Some cases present issues that are difficult for the parties to litigate or for the courts to decide. But those cases tend to be the exception. Much of litigation—at least when practiced successfully—requires the mastery of a fundamental set of skills or tasks, the blocking and tackling of the craft.
This week’s decision by the Seventh Circuit in Cripe v. Henkel Corp., No. 17-1231 (June 7, 2017), written by Judge Frank Easterbrook, is a reminder for litigators of the importance of mastering the fundamentals. The court held that the plaintiff in a personal-injury action had failed to disclose any experts, or provide any expert reports, under Fed. R. Civ. P. 26(a)(2) to rebut the defendant’s expert on causation. When the defendant moved for summary judgment, the trial court granted the motion, given that there was no contrary evidence. The Seventh Circuit affirmed, reaching the profound conclusion that “[y]ou can’t beat something with nothing.”
Cripe alleged that he had been injured while working when he was exposed to fumes from glue made by Henkel. Cripe identified only one expert, Patricia Robinson, who opined on what language should be in warnings for a product containing a chemical found in the glue. But Ms. Robinson specifically disclaimed any opinion on causation. Henkel, by contrast, gave the trial court a comprehensive evaluation of the chemical’s risks, prepared by the World Health Organization. That report concluded that exposure to it was not associated with the type of injuries Cripe allegedly suffered.

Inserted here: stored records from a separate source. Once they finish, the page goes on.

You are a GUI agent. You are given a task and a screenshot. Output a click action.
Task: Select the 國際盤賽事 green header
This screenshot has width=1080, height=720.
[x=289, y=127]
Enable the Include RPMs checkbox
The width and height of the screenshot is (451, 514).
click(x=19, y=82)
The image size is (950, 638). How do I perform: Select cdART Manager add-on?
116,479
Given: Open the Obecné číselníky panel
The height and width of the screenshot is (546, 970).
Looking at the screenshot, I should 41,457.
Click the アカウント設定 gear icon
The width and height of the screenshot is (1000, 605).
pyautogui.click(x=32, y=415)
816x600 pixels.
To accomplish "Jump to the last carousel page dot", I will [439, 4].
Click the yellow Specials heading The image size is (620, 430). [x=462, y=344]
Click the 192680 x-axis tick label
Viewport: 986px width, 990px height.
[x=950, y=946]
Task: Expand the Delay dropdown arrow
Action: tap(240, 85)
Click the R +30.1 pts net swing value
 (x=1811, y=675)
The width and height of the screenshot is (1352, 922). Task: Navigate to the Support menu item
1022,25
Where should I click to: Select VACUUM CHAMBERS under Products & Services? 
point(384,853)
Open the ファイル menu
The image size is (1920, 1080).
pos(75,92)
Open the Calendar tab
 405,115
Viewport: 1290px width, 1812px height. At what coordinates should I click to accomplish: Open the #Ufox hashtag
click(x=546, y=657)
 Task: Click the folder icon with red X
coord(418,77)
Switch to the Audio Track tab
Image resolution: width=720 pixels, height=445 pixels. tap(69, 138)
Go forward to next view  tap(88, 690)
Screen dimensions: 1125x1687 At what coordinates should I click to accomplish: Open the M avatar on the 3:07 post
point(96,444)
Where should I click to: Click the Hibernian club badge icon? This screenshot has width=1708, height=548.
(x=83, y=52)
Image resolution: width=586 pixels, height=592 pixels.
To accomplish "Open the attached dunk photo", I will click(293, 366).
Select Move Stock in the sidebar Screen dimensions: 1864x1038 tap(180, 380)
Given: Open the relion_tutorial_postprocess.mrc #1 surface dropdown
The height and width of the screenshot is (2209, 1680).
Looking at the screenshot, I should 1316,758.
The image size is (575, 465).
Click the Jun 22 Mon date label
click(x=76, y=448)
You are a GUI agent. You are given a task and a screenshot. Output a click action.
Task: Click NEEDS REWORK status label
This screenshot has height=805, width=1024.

Cripe argued below and on appeal that he should have been permitted to rely on the expert testimony from six treating physicians because Henkel had been put on notice of the physicians’ opinions when Ms. Robinson attached reports from them to her own expert report. Cripe had not disclosed the physicians as experts, and the court of appeals held that the attachments to Ms. Robinson’s report did not meet the requirements for an expert report under Fed. R. Civ. P. 26(a)(2)(B).
The district court and the court of appeals were not sympathetic to Cripe’s position. “Litigants,” the Seventh Circuit explained, “should not have to guess who will offer testimony; they need knowledge to conduct their own discovery and proffer responsive experts. That’s why failure to comply with Rule 26(a)(2)(A) leads to the exclusion of expert testimony by a witness not identified as an expert.”
The court of appeals affirmed the district court.